### READING TEXT:

____

Known for his calligraphic and atmospheric abstract compositions, Norman Lewis (1909–1979) was a vital member of the first generation of abstract expressionists. He was the sole Black artist of his generation who became committed to issues of abstraction in an early phase of his career and continued to explore them throughout his lifetime. Lewis’ art was deeply inspired by his musical interests—especially jazz, blues, and classical—as well as nature, ancient ceremonial rituals, and the causes of social justice and equality central to the Civil Rights Movement.
A native of New York City, Norman Wilfred Lewis was born to St. Kitts immigrants Diana and Wilfred Lewis. The family lived in Harlem and Lewis held various jobs throughout his schooling but showed an interest in becoming an artist by the age of ten. In 1929, Lewis found work as a seaman on a freighter and spent several years traveling throughout South America and the Caribbean, meeting local people and witnessing firsthand the poverty of Bolivia, Uruguay, Jamaica, and elsewhere. Upon his return to the United States, Lewis settled back in Harlem.
In the early 1930s, Lewis met artist and educator Augusta Savage, who ran an art school in Harlem and was involved with lobbying the Works Progress Administration (WPA) to hire more Black artists. From 1933 to 1935, he took classes at the Savage School of Arts and Crafts and attended Columbia University Teachers College. In 1935, Lewis visited the exhibition African Negro Art at The Museum of Modern Art, which resulted in a watershed moment for his artistic practice. The exhibition was the first instance in which he observed Black art celebrated by an institutional venue, and he returned several times to sketch the objects on display, producing a body of works on paper that would set him on a path to abstraction.

____

### EXTRACTED DATA:
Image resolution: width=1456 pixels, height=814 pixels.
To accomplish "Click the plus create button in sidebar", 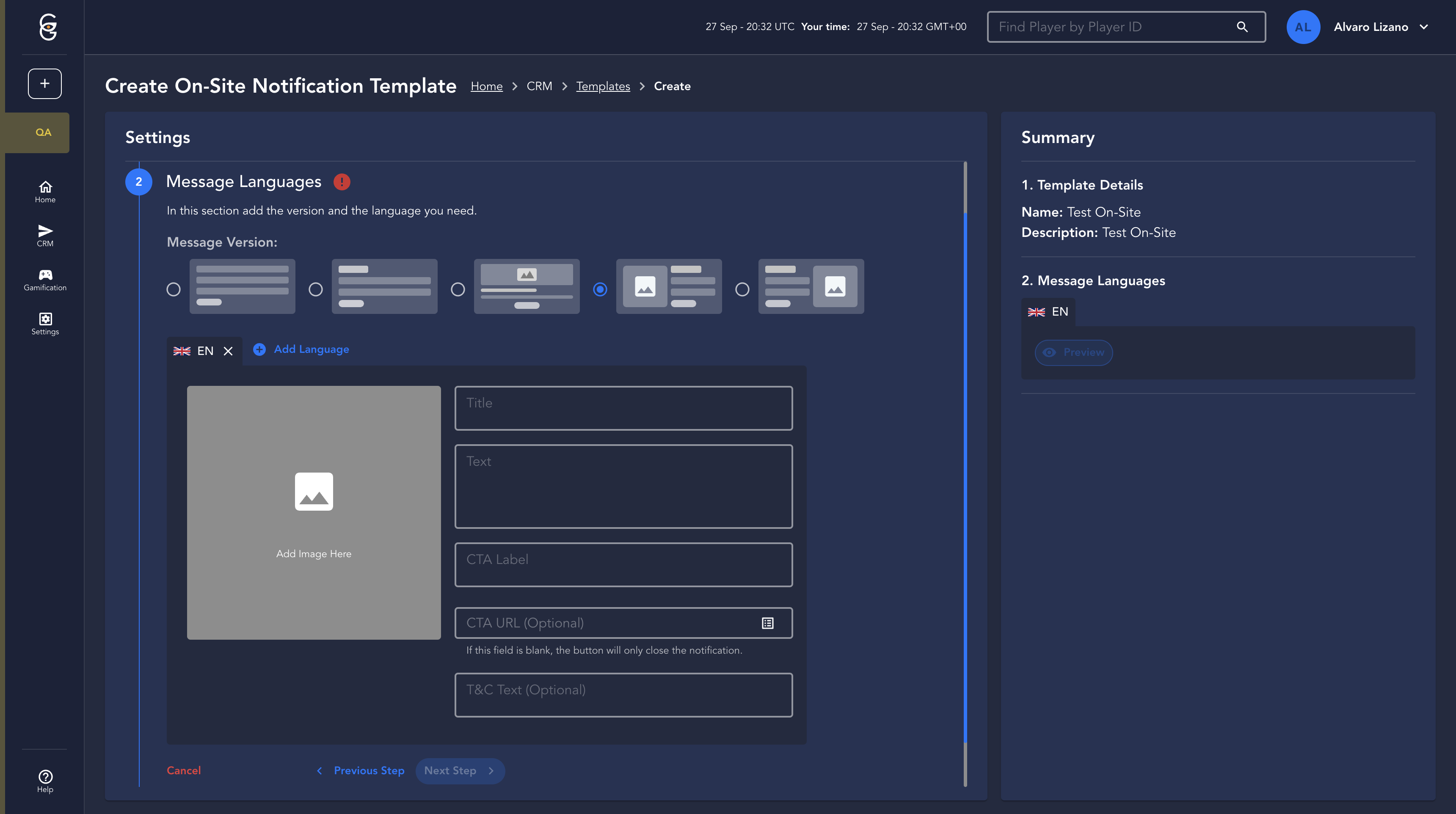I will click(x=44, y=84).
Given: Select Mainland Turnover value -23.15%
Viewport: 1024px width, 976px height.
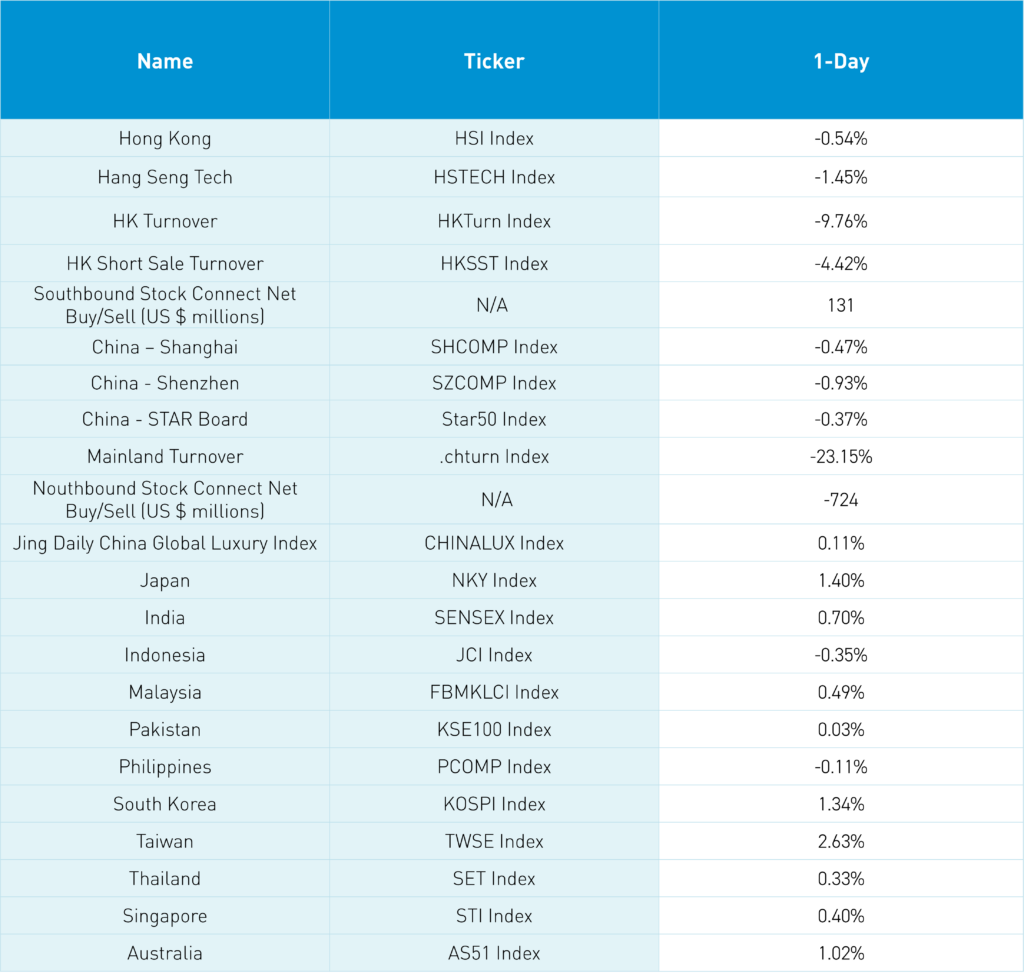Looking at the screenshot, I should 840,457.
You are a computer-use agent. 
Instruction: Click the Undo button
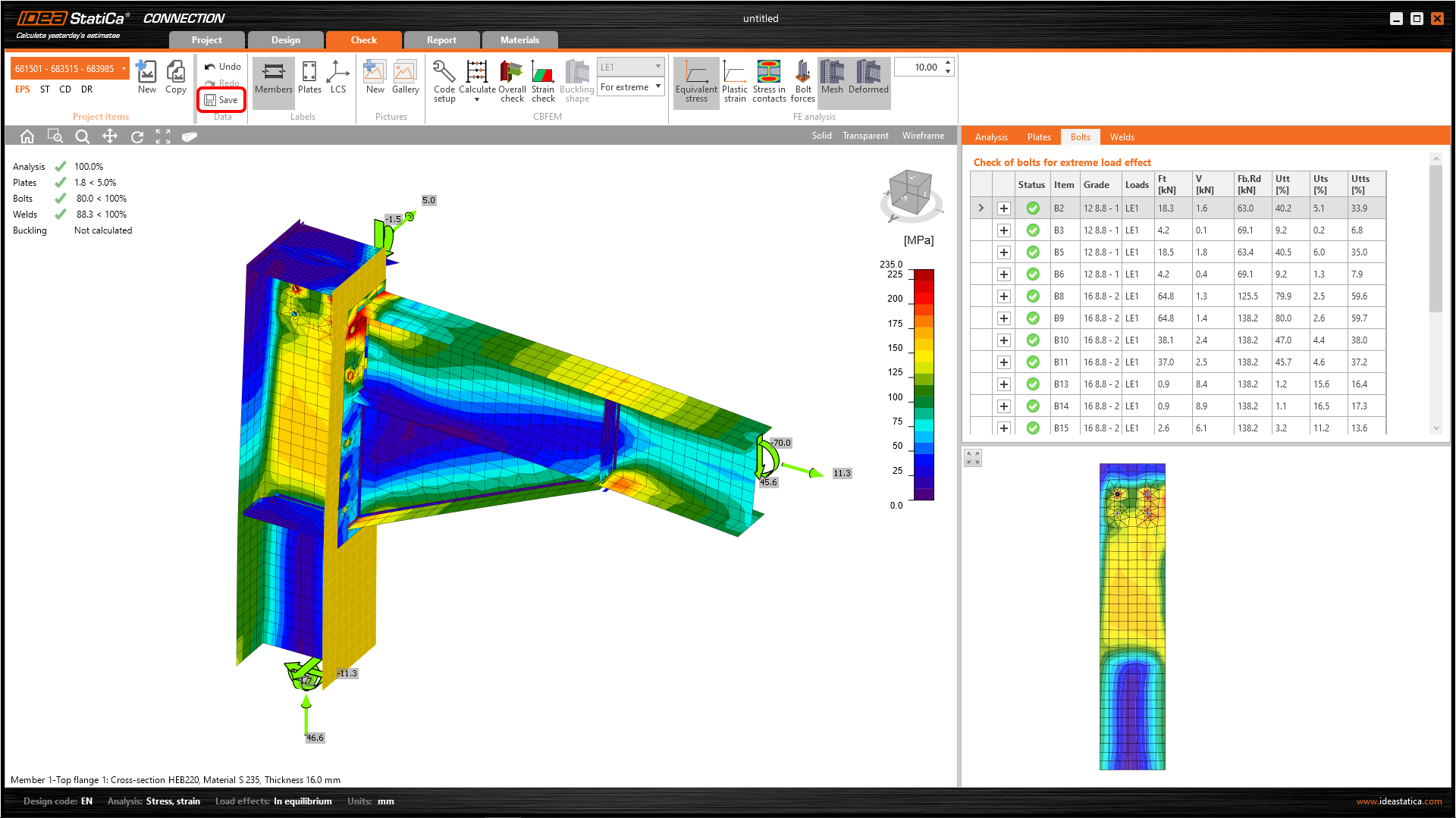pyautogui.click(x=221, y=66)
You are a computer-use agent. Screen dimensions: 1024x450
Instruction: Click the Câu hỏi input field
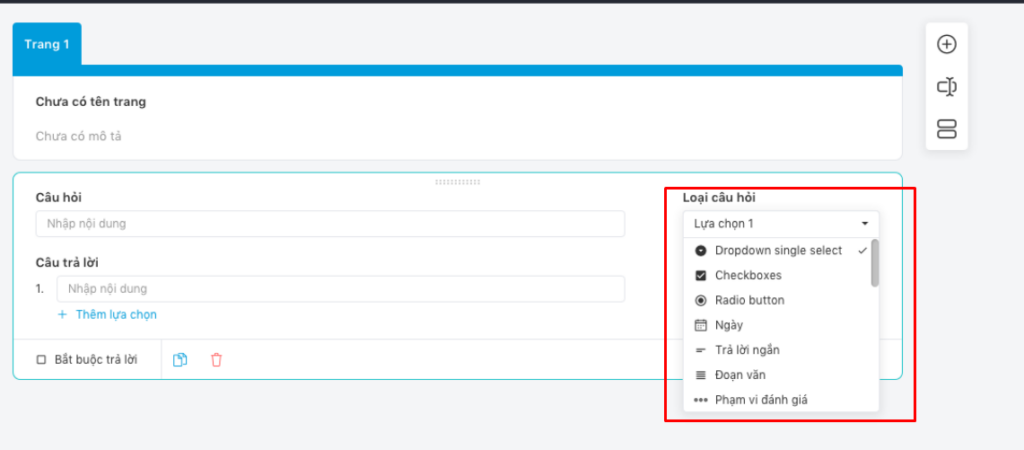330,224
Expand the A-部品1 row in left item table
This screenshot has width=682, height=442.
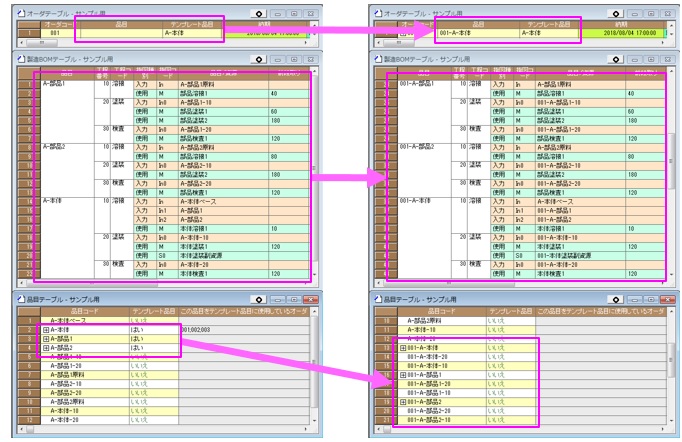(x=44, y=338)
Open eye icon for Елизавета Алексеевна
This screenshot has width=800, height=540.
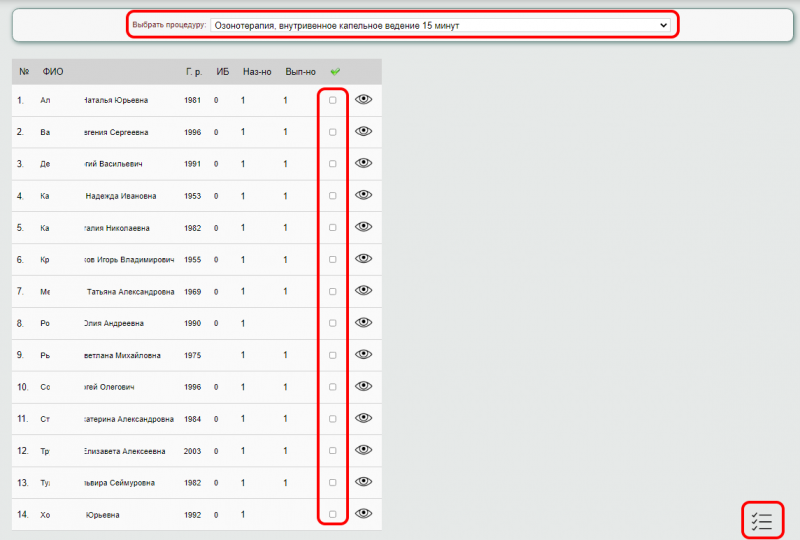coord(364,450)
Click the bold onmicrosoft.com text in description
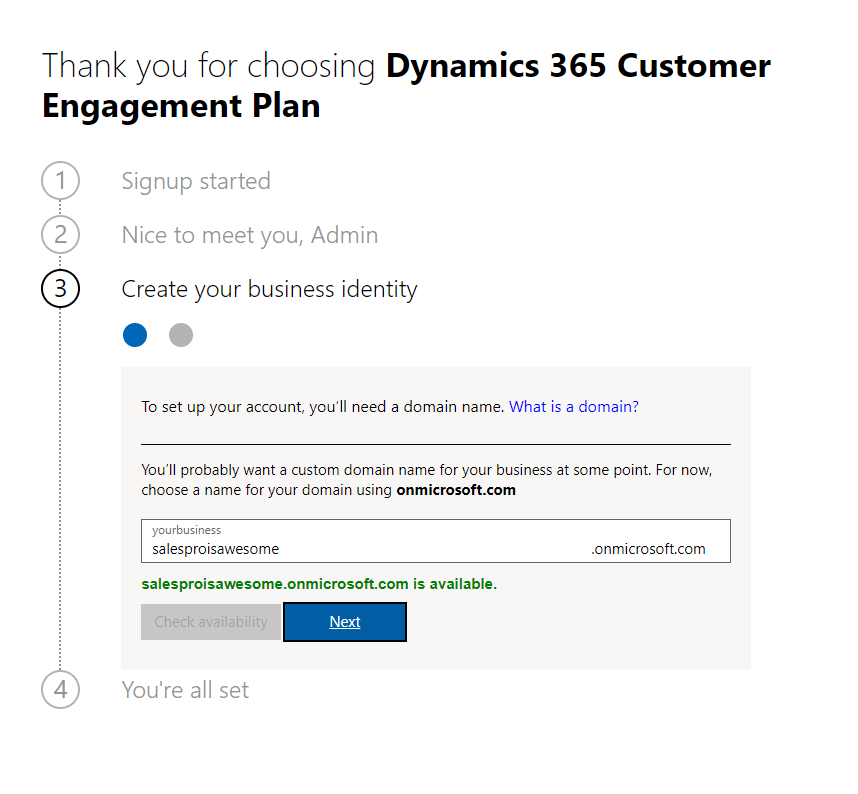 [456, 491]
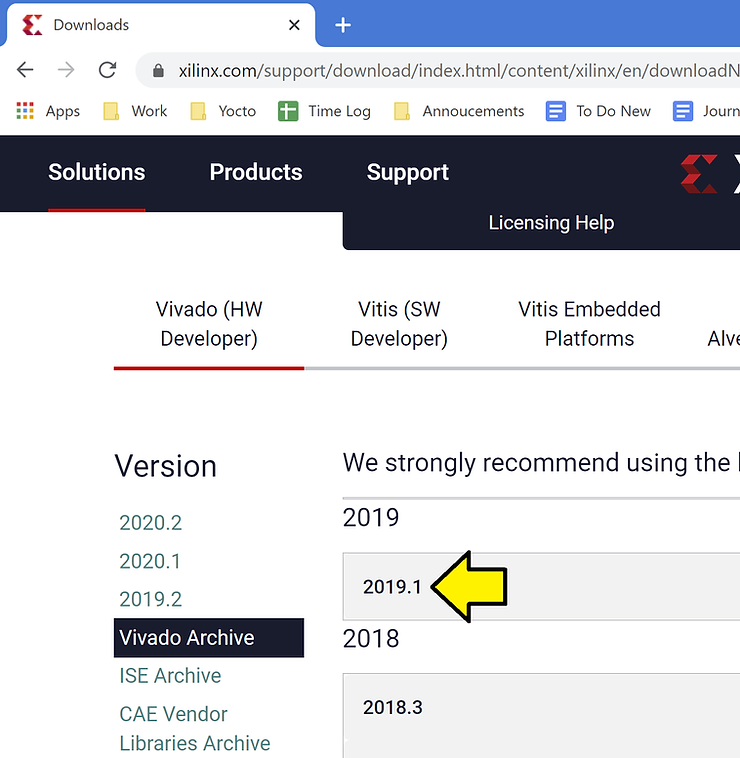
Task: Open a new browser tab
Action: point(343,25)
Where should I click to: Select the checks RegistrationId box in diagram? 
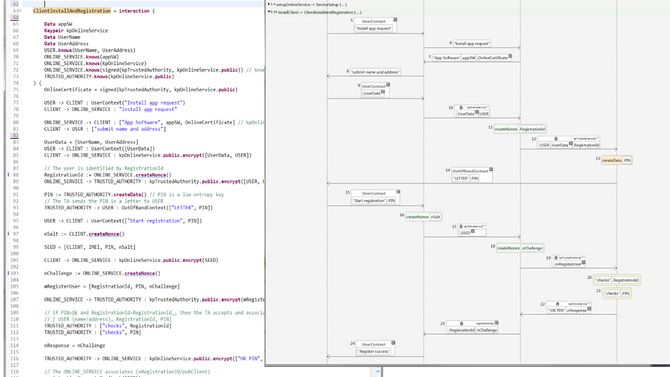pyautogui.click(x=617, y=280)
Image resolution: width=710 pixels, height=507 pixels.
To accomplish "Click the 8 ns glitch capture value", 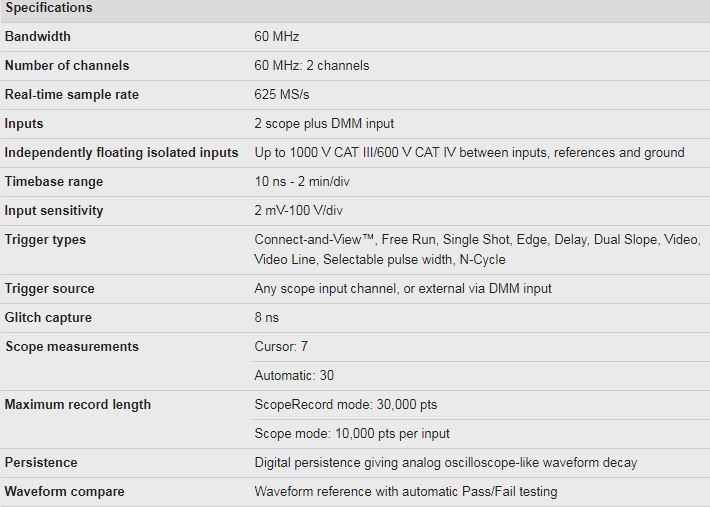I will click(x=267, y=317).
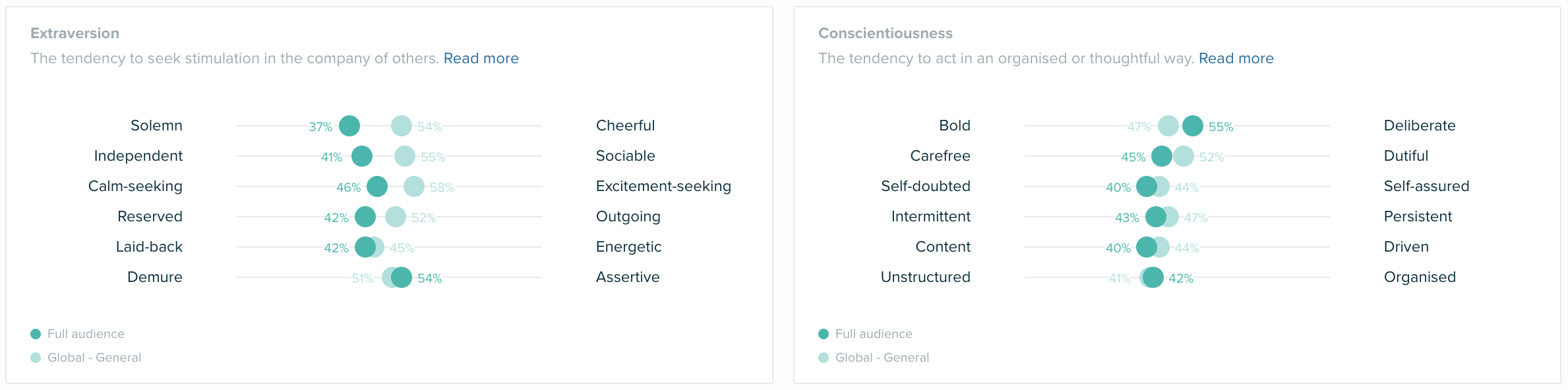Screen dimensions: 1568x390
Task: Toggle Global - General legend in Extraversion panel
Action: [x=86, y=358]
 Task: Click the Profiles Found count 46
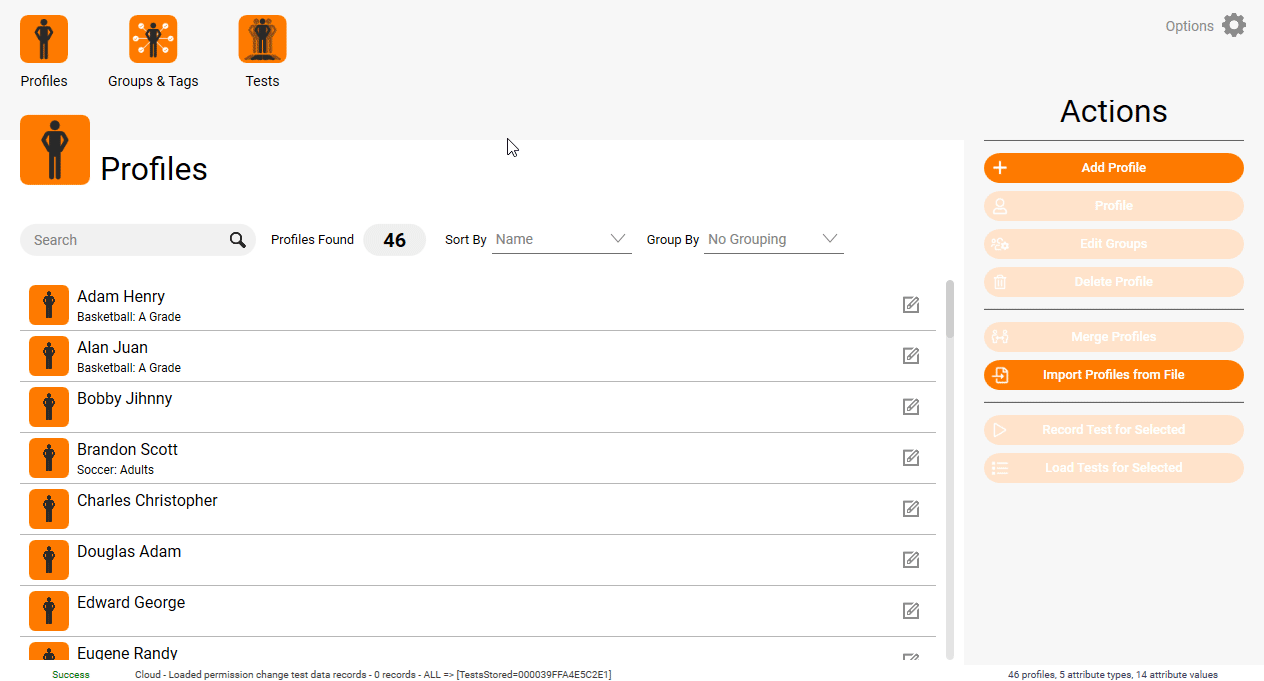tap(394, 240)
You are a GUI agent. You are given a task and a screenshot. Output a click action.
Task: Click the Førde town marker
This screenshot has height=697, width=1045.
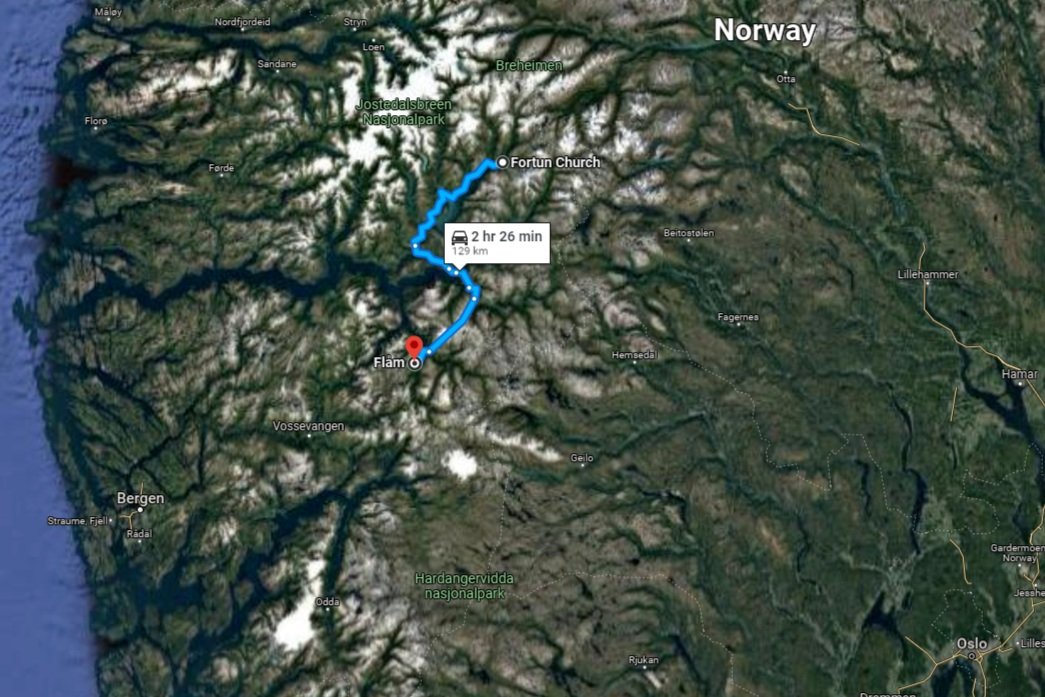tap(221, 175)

____

### WRITTEN REQUEST:
Can you continue the piece on Norman Lewis from its final sentence? Nothing in the records matters here.

### ANSWER FOR THIS EXERCISE:
Lewis’s deep commitment to social and economic equality led him to join the Artists Union, which was organized to protect the rights of artists and workers. Lewis was a regular at 306, a cultural center in Harlem on West 141st Street started by Charles Alston that attracted musicians, writers, and young artists; he was also a co-founder of the Harlem Artists Guild (HAG) in 1935. In 1936, he began teaching art classes under the WPA’s Federal Arts Project. Lewis’ art at the time was grounded in social realism and focused on the experiences of Black Americans. By the 1940s, however, he began to explore abstraction. While he remained active in the struggle for civil rights throughout his life, Lewis was skeptical about the power of art to effect change, explaining in a 1968 interview, “one of the things in my own self education, was the discouraging fact that painting pictures of protest didn't bring about any change.”[1]
In 1945, Alain Locke included Lewis’ work in the exhibition The Negro Artist Comes of Age: A National Survey of Contemporary American Artists. The following year, Lewis joined the growing number of New York abstract artists represented by Willard Gallery, where he had seven solo exhibitions between 1949 and 1961. From his solo show at Willard Gallery through the mid-1950s, Lewis’ reputation steadily grew, and he developed his signature style of calligraphic, fluid forms sometimes suggestive of groups of figures in movement. Traveling in the same circles as prominent abstractionists, Lewis befriended Ad Reinhardt, Jackson Pollock, Charles Seliger, Franz Kline, and Willem de Kooning. In 1950, he was the only Black artist to participate in the famous closed-door sessions held at Studio 35 organized by de Kooning and Kline and moderated by Museum of Modern Art Director, Alfred J. Barr, which set out to establish a working definition of abstract expressionism. A year later, MoMA included his work in the exhibition Abstract Painting and Sculpture in America.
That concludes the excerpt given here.